I’m asking for full indemnity costs for this morning’s attendance and the position I would not normally take is in relation to who should pay those costs. I doubt that the applicant, Mrs. Munro, would understand the niceties of when materials are to be served, when they’re not, whether a motion would or would not take two hours. It is, in my submission, this situation that’s been created is, in my submission, purely lawyer created and lawyer driven. If Your Honour were to be of the view that Mrs. Munro ought not to be saddled with the costs of this morning, then we’re requesting that they be paid by Mr. Leslie personally. The difficulty with cost orders on this type of matters, rather than the disposition of the substantive motion, is that costs ordered to be paid by a party inflame rather than quell the problems in the case. In my submission, the responsibility for this morning’s situation is not fairly visited on Mrs. Munro.
At page 33 of the transcript of that day, the following appears:
THE COURT: Sorry, just before I hear from you, Mr. Schmidt. I just wanted to ask Mr. Leslie, Mr. Schmidt has asked for full indemnity costs today and he has suggested I ought to order them against you. Do you want to make submissions in that regard?
MR. LESLIE: Can I argue on the issue of he’s asked for them against me personally or do I have to retain somebody to argue that?
THE COURT: Well, first of all, what do you say about his request for full indemnity?

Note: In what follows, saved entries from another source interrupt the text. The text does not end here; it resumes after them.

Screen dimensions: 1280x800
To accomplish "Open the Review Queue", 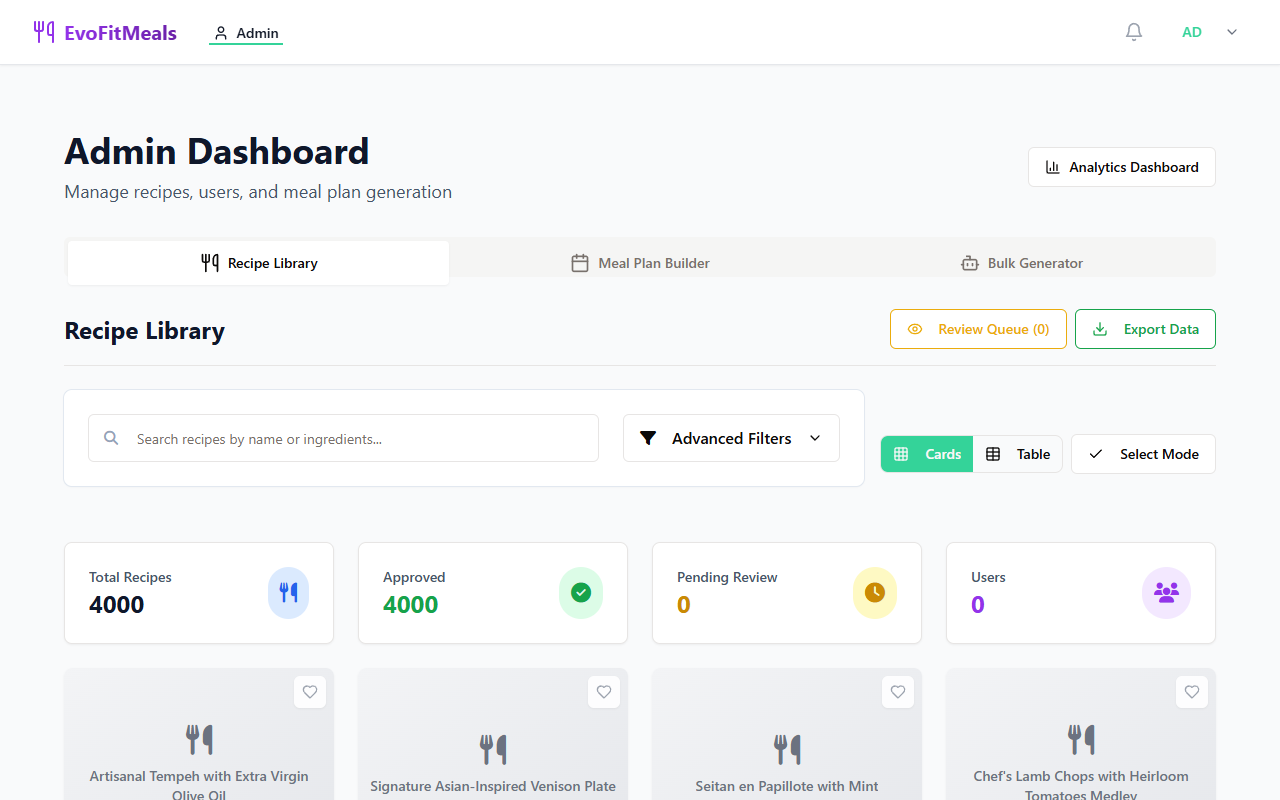I will [x=978, y=328].
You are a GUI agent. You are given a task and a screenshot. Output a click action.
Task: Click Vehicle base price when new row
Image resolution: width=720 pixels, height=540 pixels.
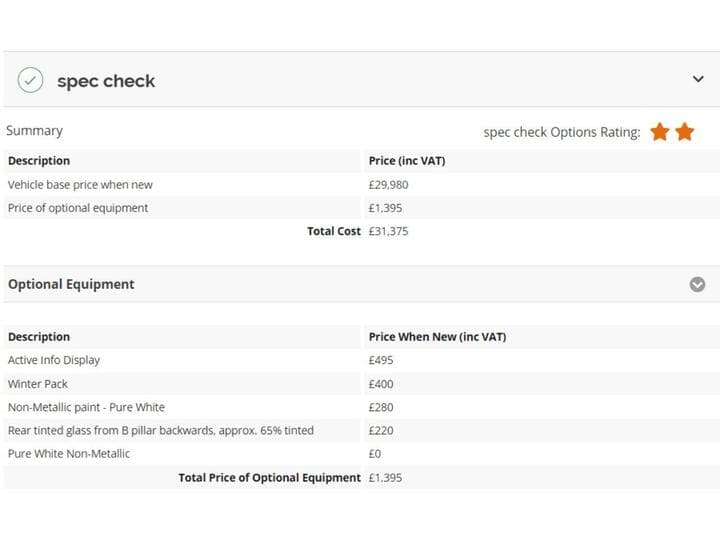[x=360, y=185]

MR. LESLIE: Well, he indicated to me yesterday that he had nothing to do today so he was looking forward to his trip to Barrie to argue this. I can only say, Your Honour, that I’m trying to move the file along and I can only say that there has been a considerable delay and I would ask that the, you can make submissions or make an endorsement and perhaps reserve it to the motions judge in August that’s going to hear this matter as to the strength or weakness of the claim for answers to refusals and relevancies.
THE COURT: Well, I’m going to make an order with respect to costs today.”

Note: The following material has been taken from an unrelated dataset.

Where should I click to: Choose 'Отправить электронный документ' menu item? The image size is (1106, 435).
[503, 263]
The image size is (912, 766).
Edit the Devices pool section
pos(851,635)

[8] At page 37 of the transcript, the following appears:
“THE COURT: Well, the authority is there, Mr. Leslie. Perhaps you can, just is there anything else you want to say [sic] me before I make a ruling?

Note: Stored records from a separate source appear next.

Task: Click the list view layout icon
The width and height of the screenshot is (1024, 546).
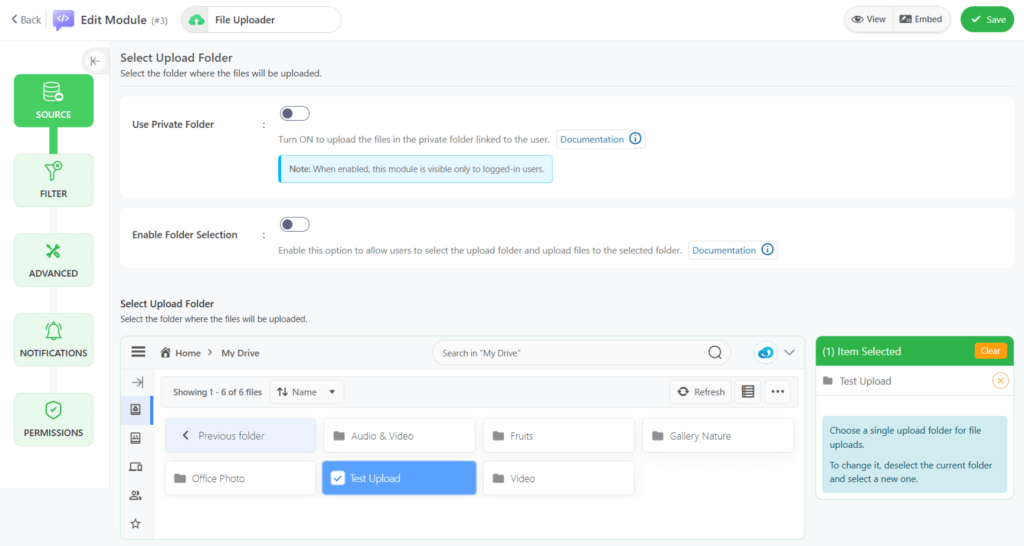Action: (x=747, y=392)
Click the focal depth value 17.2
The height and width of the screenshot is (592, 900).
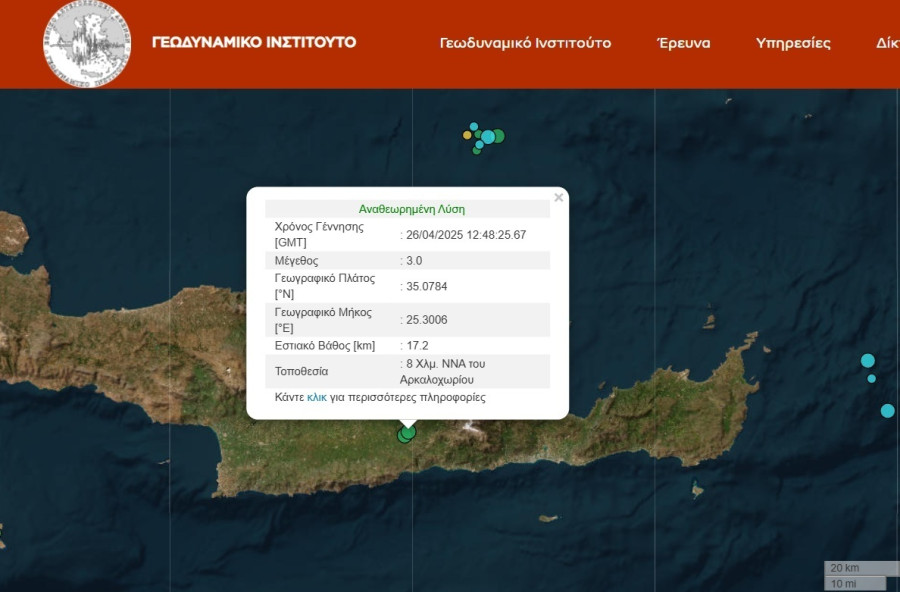tap(414, 346)
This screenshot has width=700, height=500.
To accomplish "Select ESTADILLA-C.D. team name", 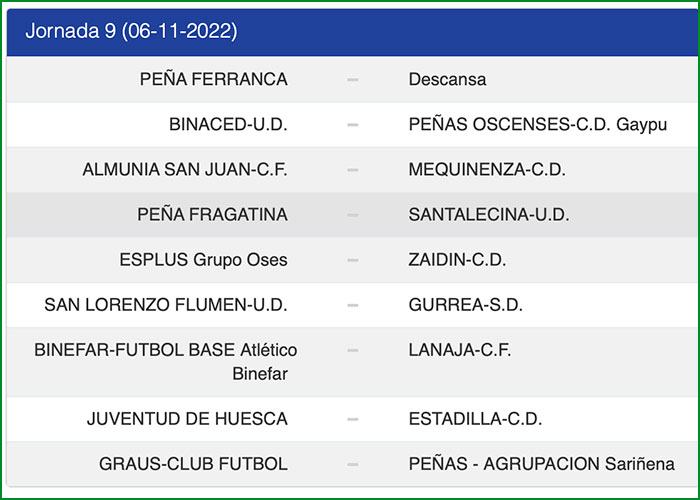I will coord(475,419).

MR. LESLIE: No, I can’t say more, Your Honour. I have to say in fairness on the amount of a thousand dollars, given Mr. Schmidt’s experience at the bar, that that’s not an unreasonable amount. I would argue strongly thought [sic] that it not be against me personally and for the reasons I have already advised that there has, in my view, been an unnecessary difficulty in obtaining information and it’s part of the process trying to get it.
THE COURT: I am going to take ten minutes to do my endorsement.
Then, at page 38, Weekes J. said:
THE COURT: All right. All right, my endorsement is as follows:
Contrary to the rules, Mr. Leslie served a fresh affidavit on Mr. Schmidt two days ago. He then refused Mr. Schmidt a one-week adjournment, which was requested so that Mr. Schmidt could deliver a responding affidavit. That was a totally unreasonable position for Mr. Leslie to have taken…The costs are occasioned by Mr. Leslie taking a totally unreasonable position on the issue of the adjournment.
Order as follows:…
Requiring Mr. Leslie personally to pay costs to Mr. Munro of one thousand dollars within 30 days.
Directing that Mr. Leslie not charge Ms. Munro for his attendance at court today.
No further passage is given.